David Dunson is Arts and Sciences Distinguished Professor of Statistical Science and Mathematics at Duke University. He is known for his broad spanning contributions to statistical methodology, with a particular focus on novel modeling frameworks and Bayesian approaches that are motivated by complex and high-dimensional data collected in the sciences. This includes latent factor, dimensionality reduction, nonparametric and machine learning methodology. Primary areas of application include neurosciences and brain network modeling, environmental health, ecology, and human fertility, among others. David is a fellow of the ASA, IMS and ISBA and has won numerous awards, including most notably the 2010 COPSS President’s Award. His work is very widely cited and he has an h-index of 70 on Google Scholar.

David Dunson’s Medallion Lecture will be given at JSM 2019 in Denver, USA (provisionally on Monday July 29, but check the program at http://ww2.amstat.org/meetings/jsm/2019/onlineprogram/index.cfm when it is finalized in late March).


Learning & exploiting low-dimensional structure in high-dimensional data

Characterizing low-dimensional structure in complex and high-
dimensional data is one of the canonical problems in statistics and machine learning. There is a very rich associated literature spanning from classical methods, such as principal components analysis (PCA), to recent popular non-linear approaches, such as various manifold learning algorithms and variational auto-encoders (VAEs). The majority of this literature is focused on algorithmic approaches that lack uncertainty quantification, and (in particular) the ability to propagate uncertainty across different components in inference and prediction tasks. Most commonly, one applies a two-stage approach in which the original high-dimensional data are replaced with lower-dimensional scores, and these scores are then used as the basis of data visualization and subsequent statistical analyses.

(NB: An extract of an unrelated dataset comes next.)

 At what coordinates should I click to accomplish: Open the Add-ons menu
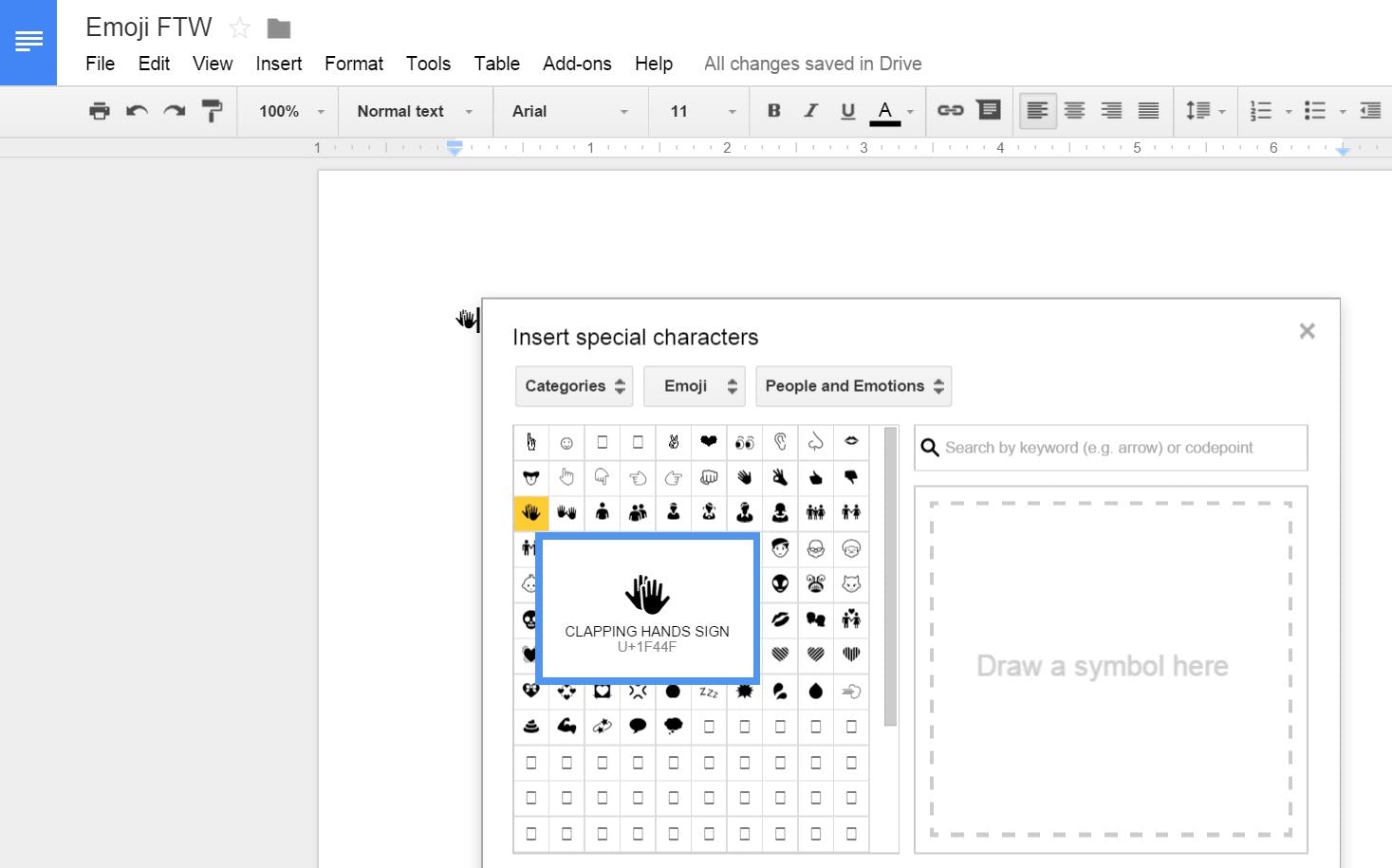point(577,64)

A particular focus of this talk is on fully model-based frameworks for flexible non-linear dimensionality reduction, in which one has a hierarchical likelihood specification of the data generating process. The associated literature is surprisingly limited, with most of the focus being on some variation of locally linear models. For example, one could approximate a non-linear subspace or manifold using a collection of hyperplanes with the density of the data having elliptical contours around these planes. This leads naturally to mixture of Gaussian models, potentially with a factor analytic structure on the covariance to reduce dimension. However, a critical disadvantage of locally linear models, including mixtures of Gaussians, is the inability to parsimoniously represent data lying close to non-linear subspaces having high curvature.

Motivated by this problem, we propose a useful new class of spherelet dictionaries and kernels for concisely representing nonlinear low dimensional structure in complex data. We start by proposing a simple generalization of PCA to allow curvature; we refer to this approach as spherical PCA (SPCA) and show that SPCA has substantial theoretical and practical advantages in many settings – using manifold learning as a motivating example. SPCA has a simple analytic form, making it easy to use as an alternative to PCA in broad cases. We show improvements over competitors in a variety of applications including manifold estimation, image denoising, geodesic distance estimation and classification. A simple nearest-neighbor spherelets classifier can be defined that has improved performance over a wide range of competitors, including convolutional neural networks, in canonical image classification problems, such as for digits data. Relative to neural networks, dramatically fewer training examples are needed.

Spherelets can also be used to create new kernels for multivariate density estimation and associated problems. In particular, spherelet kernels are obtain by generating from a Fisher von Mises density on a sphere and then adding Gaussian noise. The resulting kernels can be curved to an extent controlled by the radius of the sphere, generalize the Gaussian, and have an analytic expression. We define spherelet kernel mixture models and developing supporting MCMC algorithms and theory, showing dramatically better performance compared with mixtures of Gaussians in a variety of examples.